::: AVAILABLE DATA

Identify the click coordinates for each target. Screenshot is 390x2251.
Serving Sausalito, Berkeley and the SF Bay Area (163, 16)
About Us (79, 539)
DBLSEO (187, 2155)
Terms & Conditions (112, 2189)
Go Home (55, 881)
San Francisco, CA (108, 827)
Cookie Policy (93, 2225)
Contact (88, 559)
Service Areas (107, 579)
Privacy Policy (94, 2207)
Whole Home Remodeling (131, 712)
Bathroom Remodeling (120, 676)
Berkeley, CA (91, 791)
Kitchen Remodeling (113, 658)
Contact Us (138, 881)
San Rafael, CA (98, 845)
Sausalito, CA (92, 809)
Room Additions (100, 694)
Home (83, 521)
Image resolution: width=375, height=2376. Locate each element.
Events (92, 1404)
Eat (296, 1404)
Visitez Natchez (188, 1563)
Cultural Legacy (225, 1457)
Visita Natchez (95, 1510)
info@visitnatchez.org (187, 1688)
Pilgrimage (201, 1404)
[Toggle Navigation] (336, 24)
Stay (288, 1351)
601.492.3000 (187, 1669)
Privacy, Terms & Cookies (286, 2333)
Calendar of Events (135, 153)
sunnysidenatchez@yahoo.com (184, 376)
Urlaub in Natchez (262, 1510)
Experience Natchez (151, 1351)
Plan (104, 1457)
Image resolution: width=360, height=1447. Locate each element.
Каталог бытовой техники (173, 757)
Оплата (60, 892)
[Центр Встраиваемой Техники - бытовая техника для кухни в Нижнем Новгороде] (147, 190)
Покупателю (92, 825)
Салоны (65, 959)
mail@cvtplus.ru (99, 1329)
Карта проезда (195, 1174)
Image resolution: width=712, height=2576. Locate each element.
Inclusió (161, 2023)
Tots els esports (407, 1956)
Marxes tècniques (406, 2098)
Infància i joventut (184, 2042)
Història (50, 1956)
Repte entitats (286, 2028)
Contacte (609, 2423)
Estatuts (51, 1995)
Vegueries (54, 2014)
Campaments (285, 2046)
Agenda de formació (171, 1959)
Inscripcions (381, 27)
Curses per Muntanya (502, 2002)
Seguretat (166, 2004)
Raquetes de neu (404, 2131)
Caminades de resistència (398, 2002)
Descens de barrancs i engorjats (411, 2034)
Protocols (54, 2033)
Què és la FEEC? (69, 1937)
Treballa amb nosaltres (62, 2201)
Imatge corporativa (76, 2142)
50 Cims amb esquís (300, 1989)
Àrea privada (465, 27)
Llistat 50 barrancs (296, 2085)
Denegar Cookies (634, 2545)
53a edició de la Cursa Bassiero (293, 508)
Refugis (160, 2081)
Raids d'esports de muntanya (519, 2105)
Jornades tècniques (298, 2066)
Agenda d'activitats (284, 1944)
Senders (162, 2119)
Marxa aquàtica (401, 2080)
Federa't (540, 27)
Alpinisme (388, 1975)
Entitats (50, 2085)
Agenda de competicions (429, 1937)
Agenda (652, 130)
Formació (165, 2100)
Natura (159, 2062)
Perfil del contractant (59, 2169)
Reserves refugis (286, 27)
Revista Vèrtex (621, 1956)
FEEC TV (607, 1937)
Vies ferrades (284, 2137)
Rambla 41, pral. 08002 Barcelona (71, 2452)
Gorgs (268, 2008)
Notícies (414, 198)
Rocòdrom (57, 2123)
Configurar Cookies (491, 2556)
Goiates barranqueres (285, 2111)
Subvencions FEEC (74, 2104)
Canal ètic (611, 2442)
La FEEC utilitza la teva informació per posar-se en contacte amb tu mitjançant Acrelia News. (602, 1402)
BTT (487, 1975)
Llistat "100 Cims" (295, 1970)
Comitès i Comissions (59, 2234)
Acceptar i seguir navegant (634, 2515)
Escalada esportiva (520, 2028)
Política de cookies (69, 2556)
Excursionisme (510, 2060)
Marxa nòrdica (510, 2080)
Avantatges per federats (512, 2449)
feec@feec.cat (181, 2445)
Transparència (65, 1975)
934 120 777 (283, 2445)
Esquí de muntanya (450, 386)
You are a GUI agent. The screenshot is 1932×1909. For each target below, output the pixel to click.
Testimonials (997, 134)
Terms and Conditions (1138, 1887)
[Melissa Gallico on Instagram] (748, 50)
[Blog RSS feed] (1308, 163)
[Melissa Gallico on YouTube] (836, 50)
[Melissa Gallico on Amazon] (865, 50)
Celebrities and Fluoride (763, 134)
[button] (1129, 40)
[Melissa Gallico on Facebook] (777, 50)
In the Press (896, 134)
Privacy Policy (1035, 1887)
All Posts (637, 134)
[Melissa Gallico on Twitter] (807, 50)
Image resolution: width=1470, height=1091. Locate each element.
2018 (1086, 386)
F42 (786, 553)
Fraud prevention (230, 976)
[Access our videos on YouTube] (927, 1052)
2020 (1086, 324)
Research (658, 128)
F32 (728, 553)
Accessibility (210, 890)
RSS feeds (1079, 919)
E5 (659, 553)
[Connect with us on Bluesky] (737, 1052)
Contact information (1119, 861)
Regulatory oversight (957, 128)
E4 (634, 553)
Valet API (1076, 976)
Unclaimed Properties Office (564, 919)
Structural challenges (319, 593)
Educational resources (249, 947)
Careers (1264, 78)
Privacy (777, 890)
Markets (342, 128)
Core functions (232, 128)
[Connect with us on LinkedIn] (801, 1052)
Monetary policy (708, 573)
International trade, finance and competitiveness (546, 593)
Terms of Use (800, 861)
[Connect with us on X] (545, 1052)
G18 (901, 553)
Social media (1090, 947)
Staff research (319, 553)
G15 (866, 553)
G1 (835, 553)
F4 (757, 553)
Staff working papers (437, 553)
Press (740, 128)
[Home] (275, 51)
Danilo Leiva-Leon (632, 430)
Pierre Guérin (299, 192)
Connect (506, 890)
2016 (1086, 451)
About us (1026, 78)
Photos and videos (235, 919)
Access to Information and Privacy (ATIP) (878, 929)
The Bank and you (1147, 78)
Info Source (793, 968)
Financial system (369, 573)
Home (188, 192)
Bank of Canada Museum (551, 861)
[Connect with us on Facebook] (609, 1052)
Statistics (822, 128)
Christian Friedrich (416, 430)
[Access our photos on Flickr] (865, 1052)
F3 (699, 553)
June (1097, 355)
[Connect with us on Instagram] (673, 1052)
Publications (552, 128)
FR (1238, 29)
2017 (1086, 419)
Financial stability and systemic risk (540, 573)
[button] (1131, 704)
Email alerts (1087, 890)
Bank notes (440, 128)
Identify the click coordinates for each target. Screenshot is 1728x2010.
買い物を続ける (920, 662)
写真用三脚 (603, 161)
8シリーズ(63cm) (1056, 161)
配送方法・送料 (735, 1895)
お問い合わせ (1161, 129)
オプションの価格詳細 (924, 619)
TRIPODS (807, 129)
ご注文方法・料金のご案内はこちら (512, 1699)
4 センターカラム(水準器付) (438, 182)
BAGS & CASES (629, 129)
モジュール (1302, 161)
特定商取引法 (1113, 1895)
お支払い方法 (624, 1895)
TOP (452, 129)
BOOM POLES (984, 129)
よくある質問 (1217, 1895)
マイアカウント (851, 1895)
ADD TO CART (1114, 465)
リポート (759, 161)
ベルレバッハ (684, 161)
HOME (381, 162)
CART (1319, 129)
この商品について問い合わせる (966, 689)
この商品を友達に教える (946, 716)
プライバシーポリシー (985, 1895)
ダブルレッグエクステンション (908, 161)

::::::

◆ TASK BRIEF
Each line above that has the word "Terms" must be copied.

◆ ANSWER SPACE
Terms & Conditions (112, 2189)
Privacy, Terms & Cookies (286, 2333)
Terms and Conditions (1138, 1887)
Terms of Use (800, 861)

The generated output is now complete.